The Taser's Edge

Not an Obituary

The picture above is clearly Martin Luther King, Jr., and that’s Andrew Young to the left, but who is the young man in the clerical collar beside King (separated by a newspaper crease, not inserted into the picture)?  Richard John Neuhaus.  Before he died last Thursday, I knew very little about him:

  1. He converted to Roman Catholicism from Lutheranism and at least some LCMSers that I have known still wanted to claim him and his accomplishments based on his heritage.
  2. He founded First Things.  (And while I did know this fact, I still know next-to-nothing about the periodical.)
  3. He wrote an amazing book on practical ministry called Freedom for Ministry, which contains some great material.  For instance, “The pursuit of holiness is not so much the observance of limits as the exercise of freedom.”  I think that sentiment well describes my own experience of vocational discovery during my time at Duke these past three years.

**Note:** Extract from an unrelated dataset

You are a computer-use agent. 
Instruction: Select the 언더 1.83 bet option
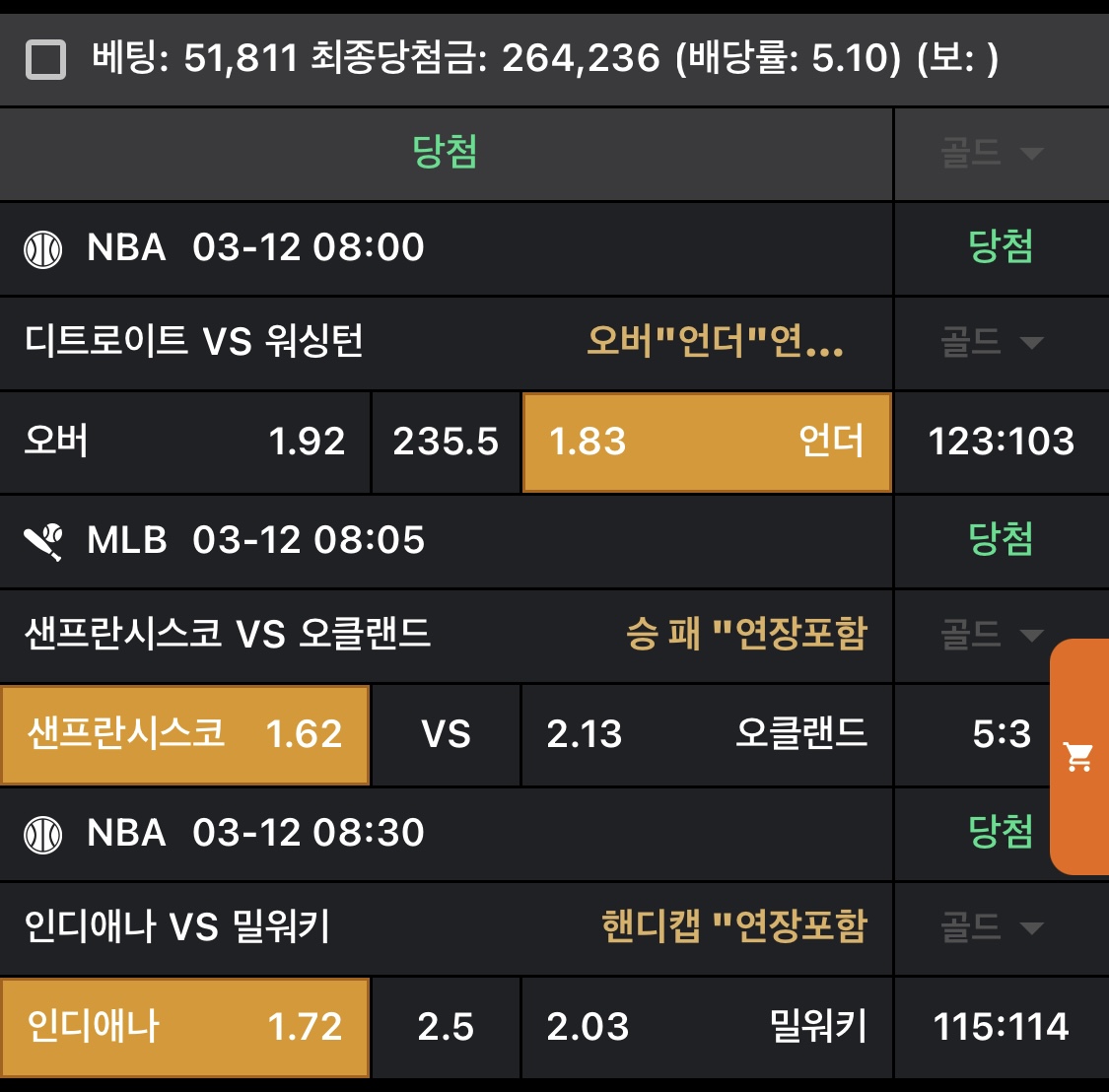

What I didn’t realize was how polarizing his politics were.  Thanks to my friend, Nick, I have begun to get a glimpse.  He directed me to an article on Andrew Sullivan’s The Daily Dish blog for The Atlantic, which in turn directed me to an article on Damon Linker’s blog for The New Republic, which names among Neuhaus’ “Protestant friends” Pat Robertson, Chuck Colson, James Dobson, and Ralph Reed.  Certainly, as far as I know, “friends” is a politically loaded statement rather than a description of warm and personal relationships among these men, but that’s a heck of a crowd for a highly respected theologian to hang out with, especially considering that Neuhaus marched with MLK in Selma and later protested the Vietnam War.  Just goes to show how little we can know about the lives of people whose ideas in one realm (theology) we truly love and whose ideas in another realm (politics) we can find ourselves despising.  Of course, the idea of separating theology and politics into two separate realms may be again showing how unfamiliar I am with any of Neuhaus’ work, but my thought is that he is quite willing and able to forgive the slight (and especially willing since last Thursday, being in Heaven and all).  But I’ll also try to remedy my unfamiliarity with his work.  But I just now typed his name into that 11.5-page single-spaced document I keep, called “Books to Find” (almost long enough to start italicizing the title rather than putting it in quotes),  so there’s certainly the possibility that he and I might meet before I get to it.